▸ Reading text
The observation that diverse taxonomic groups associate reproductive fitness with ODO leads us to propose that this is a general characteristic of sexually reproducing organisms. Importantly, the role of heterosis in the elevation of agricultural yields (e.g., fruit number, seed number), which represents reproductive traits, is consistent with the ODO for reproductive fitness found in our study involving introgressions from a wild species. Another major difference between the reproductive and nonreproductive groups is that the reproductive traits have much higher phenotypic variation, which is reflected by the larger number of QTL per trait and higher average phenotypic effect of a single QTL (Table 3). It is not clear whether this is the reason for the differences in QTL mode of inheritance between the reproductive and nonreproductive groups, but the aforementioned studies in Drosophila and mice, in which reproductive traits have lower phenotypic variation than other traits, show essentially the same differences in mode of inheritance as we observed in our study. This finding indicates that there is a more fundamental reason for mode-of-inheritance difference between the groups of traits than variation alone.

ODO in Evolution.

▸ What the task requires
Carry on the passage about ODO and the inheritance of reproductive traits, starting with new text under its last heading, "ODO in Evolution." The items that follow come from a separate source and have no connection to the passage.

▸ Data supplied
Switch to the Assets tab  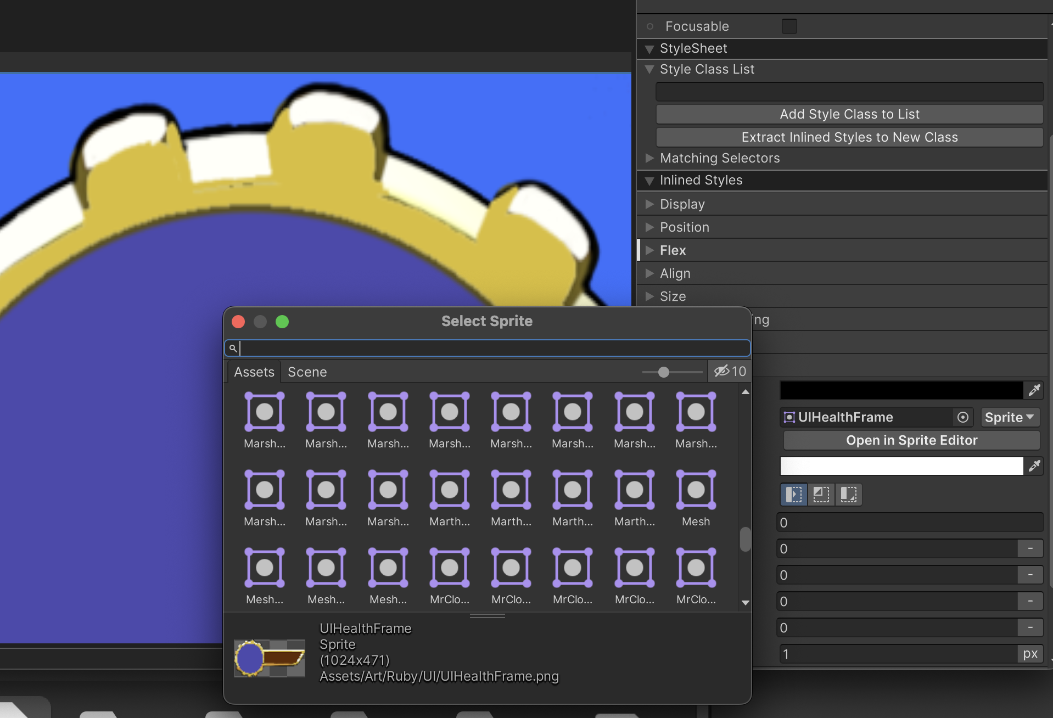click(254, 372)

--

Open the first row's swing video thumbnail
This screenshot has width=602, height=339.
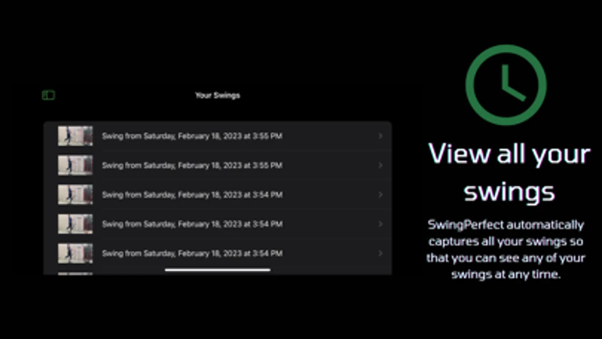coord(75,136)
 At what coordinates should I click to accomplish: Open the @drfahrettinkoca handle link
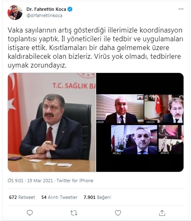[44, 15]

▸ Your response
The fact that ODO QTL were primarily associated with reproductive traits and not for nonreproductive indicates that this association may have a role in evolution. Reproductive traits represent major components of fitness and are under strong directional evolutionary selection for higher values (4). Nonreproductive traits represent phenotypes that experience stabilizing natural selection, where individuals with extreme phenotypic values are less fit than those at or near the mean. It is possible that there was selection for ODO QTL for reproductive fitness during evolution irrespective of whether such QTL comprise single genes or multiple linked genes residing as a complex Mendelian locus. The classic example for such complex loci is the self-incompatibility (SI) system in plants, which comprises tightly linked “male”- and “female”-specific genes that are inherited as a single locus because of lack of recombination in their intervening sequences. The SI system increases diversity by promoting gene migration between more distantly related genotypes (27). It is important to note that similar SI multigene-locus structures evolved independently in a number of plant lineages that recruited different linked male/female-specific genes. The evolutionary role of the SI system is similar to that of the ODO QTL, because both promote heterozygosity in populations; hence, it is temping to speculate that the genetic organization of some of the ODO QTL is similar to that of the SI system.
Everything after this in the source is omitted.